→ Exercise material:
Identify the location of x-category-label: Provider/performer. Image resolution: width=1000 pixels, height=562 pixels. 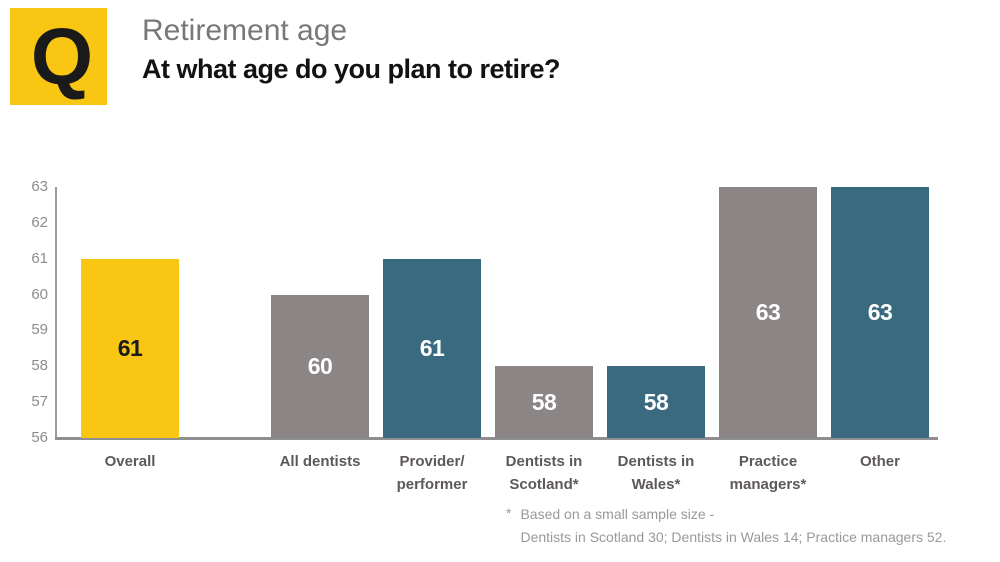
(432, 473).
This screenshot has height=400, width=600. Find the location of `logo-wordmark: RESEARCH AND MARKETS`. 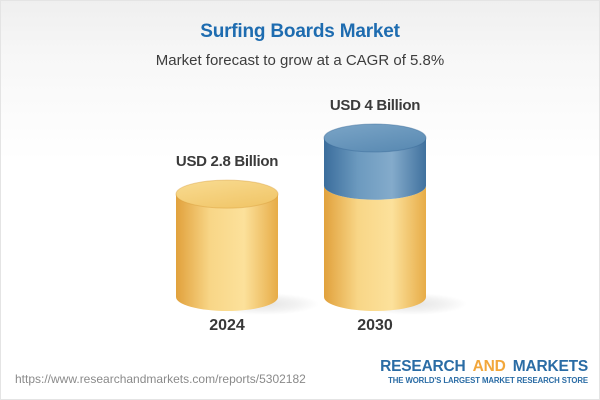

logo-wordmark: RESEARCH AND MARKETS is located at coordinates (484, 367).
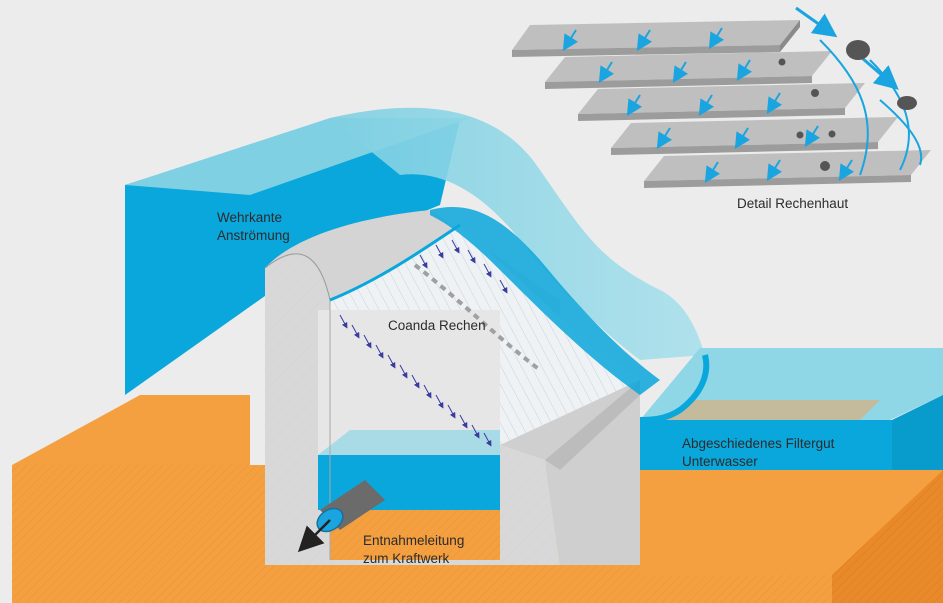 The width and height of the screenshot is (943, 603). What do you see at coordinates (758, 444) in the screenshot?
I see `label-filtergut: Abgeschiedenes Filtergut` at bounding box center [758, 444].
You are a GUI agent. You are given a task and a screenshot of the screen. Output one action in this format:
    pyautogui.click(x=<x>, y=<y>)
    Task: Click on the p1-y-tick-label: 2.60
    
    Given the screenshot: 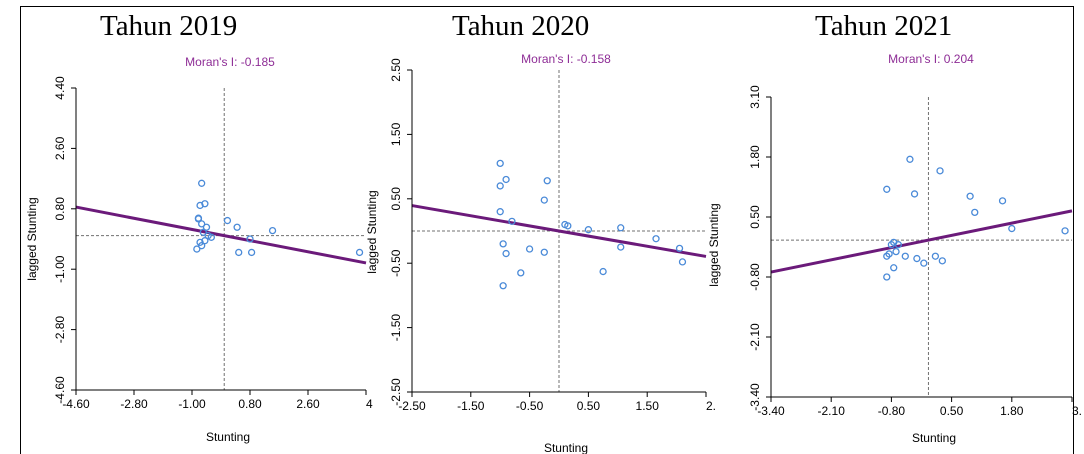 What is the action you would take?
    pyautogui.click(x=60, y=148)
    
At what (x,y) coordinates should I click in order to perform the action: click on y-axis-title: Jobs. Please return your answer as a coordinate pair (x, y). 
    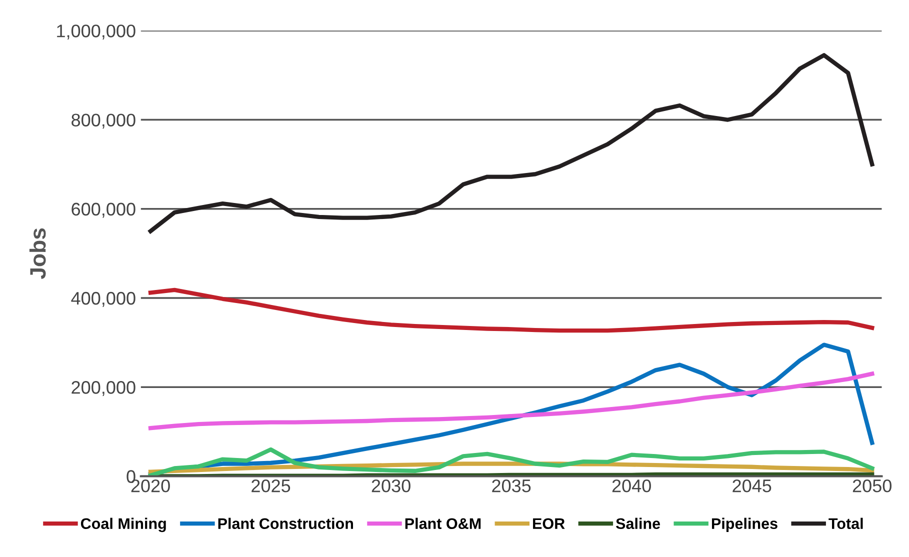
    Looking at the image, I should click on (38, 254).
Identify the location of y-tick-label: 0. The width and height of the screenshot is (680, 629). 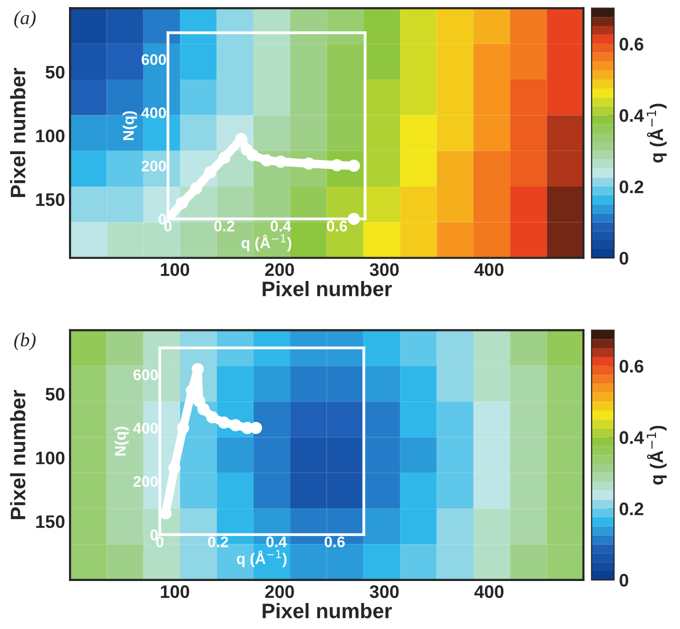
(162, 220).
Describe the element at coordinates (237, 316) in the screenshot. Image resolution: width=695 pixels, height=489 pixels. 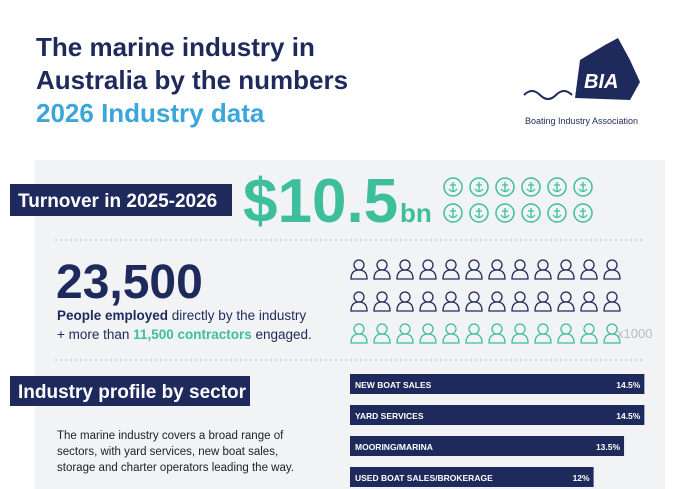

→ Exercise description:
Copy the records from the line with "Identify the location of y-tick-label: 0." through the end of the records, requests included, and scale every coordinate in the answers by 0.8, rounding to whole numbers with halves rounded up. Leave out the pictures.

→ Written answer:
Identify the location of y-tick-label: 0. The width and height of the screenshot is (680, 629). 
(130, 176).
Describe the element at coordinates (237, 316) in the screenshot. Image resolution: width=695 pixels, height=489 pixels. 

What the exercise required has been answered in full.